**TASK TO COMPLETE**:
Write out, without any change, the lines in the material below that run from the line with "This screenshot has width=1372, height=888." through the line with "Task: Switch to the General Settings menu", both included.

**LISTED ENTRIES**:
********************
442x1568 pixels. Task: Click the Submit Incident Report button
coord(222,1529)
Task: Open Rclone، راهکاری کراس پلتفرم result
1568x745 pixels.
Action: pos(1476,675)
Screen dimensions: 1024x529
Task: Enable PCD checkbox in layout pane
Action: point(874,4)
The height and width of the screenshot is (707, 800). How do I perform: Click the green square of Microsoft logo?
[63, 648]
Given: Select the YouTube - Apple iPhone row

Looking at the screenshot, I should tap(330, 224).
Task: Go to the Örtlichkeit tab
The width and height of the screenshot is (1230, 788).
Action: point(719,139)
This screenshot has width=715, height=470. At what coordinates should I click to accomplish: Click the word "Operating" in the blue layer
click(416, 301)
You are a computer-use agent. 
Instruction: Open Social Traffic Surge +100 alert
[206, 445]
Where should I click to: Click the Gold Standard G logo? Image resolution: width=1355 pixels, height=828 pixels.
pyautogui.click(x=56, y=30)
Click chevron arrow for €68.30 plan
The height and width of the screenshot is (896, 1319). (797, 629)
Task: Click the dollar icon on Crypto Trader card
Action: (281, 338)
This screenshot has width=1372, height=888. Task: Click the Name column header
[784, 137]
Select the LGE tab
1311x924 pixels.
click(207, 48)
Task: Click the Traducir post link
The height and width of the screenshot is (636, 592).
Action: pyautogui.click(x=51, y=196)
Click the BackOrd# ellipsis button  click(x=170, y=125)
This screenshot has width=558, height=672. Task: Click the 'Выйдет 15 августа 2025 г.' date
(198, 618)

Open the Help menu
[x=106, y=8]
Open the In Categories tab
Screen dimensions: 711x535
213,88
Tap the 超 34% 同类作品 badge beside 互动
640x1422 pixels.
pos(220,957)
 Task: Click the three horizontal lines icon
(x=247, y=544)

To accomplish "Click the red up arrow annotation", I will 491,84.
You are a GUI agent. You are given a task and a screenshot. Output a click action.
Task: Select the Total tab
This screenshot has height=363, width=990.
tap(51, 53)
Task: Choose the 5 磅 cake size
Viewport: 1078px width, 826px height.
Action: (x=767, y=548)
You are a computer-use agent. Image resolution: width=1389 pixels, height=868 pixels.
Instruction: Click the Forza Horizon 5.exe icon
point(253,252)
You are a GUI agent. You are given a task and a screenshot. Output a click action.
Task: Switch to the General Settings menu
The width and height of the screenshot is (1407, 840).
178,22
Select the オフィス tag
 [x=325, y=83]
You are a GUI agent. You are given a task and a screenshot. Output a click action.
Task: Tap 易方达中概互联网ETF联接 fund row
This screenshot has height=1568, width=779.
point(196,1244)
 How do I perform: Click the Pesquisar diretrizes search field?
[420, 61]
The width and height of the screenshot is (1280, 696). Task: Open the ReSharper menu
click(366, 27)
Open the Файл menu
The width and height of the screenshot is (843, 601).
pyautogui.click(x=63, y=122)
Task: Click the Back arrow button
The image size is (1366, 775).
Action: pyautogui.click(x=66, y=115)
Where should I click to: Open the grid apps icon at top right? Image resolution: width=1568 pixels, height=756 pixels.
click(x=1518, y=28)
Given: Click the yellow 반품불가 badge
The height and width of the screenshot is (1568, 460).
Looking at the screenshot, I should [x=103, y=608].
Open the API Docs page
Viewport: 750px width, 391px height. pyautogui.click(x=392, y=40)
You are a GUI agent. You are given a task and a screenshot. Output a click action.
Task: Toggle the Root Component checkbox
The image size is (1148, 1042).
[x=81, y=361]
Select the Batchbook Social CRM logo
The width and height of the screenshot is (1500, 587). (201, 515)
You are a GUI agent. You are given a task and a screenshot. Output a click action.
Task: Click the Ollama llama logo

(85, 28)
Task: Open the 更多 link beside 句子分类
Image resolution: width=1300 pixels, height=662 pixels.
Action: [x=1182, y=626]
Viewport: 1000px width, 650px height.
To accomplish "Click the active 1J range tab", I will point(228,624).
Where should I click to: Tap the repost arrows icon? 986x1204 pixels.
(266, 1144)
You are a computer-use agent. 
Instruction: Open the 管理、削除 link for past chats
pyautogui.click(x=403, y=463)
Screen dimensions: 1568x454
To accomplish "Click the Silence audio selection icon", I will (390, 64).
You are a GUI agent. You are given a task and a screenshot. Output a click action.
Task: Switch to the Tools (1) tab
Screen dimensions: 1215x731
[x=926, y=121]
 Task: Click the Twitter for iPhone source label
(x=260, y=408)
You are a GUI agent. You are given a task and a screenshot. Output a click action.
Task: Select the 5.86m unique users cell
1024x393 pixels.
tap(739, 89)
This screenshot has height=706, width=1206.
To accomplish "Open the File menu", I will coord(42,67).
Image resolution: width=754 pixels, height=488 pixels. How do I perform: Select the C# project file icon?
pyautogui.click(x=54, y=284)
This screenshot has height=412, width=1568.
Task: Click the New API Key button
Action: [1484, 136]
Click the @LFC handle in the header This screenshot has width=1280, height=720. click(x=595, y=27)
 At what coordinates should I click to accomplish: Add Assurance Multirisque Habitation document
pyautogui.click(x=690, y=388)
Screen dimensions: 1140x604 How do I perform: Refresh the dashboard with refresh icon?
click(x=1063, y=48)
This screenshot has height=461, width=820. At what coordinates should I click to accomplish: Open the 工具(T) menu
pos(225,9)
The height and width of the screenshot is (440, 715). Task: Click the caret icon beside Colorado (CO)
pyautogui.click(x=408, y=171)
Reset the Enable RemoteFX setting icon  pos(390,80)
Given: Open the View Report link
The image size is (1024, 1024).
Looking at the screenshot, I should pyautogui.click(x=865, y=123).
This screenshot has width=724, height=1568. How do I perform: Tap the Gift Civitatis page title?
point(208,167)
********************
**RESULT OF THIS EXERCISE**:
This screenshot has width=1372, height=888. Task: Click the Name column header
[784, 137]
Select the LGE tab
1311x924 pixels.
click(207, 48)
Task: Click the Traducir post link
The height and width of the screenshot is (636, 592).
Action: pyautogui.click(x=51, y=196)
Click the BackOrd# ellipsis button  click(x=170, y=125)
This screenshot has width=558, height=672. Task: Click the 'Выйдет 15 августа 2025 г.' date
(198, 618)

Open the Help menu
[x=106, y=8]
Open the In Categories tab
Screen dimensions: 711x535
213,88
Tap the 超 34% 同类作品 badge beside 互动
640x1422 pixels.
pos(220,957)
 Task: Click the three horizontal lines icon
(x=247, y=544)

To accomplish "Click the red up arrow annotation", I will 491,84.
You are a GUI agent. You are given a task and a screenshot. Output a click action.
Task: Select the Total tab
This screenshot has height=363, width=990.
tap(51, 53)
Task: Choose the 5 磅 cake size
Viewport: 1078px width, 826px height.
Action: (x=767, y=548)
You are a computer-use agent. Image resolution: width=1389 pixels, height=868 pixels.
Instruction: Click the Forza Horizon 5.exe icon
point(253,252)
You are a GUI agent. You are given a task and a screenshot. Output a click action.
Task: Switch to the General Settings menu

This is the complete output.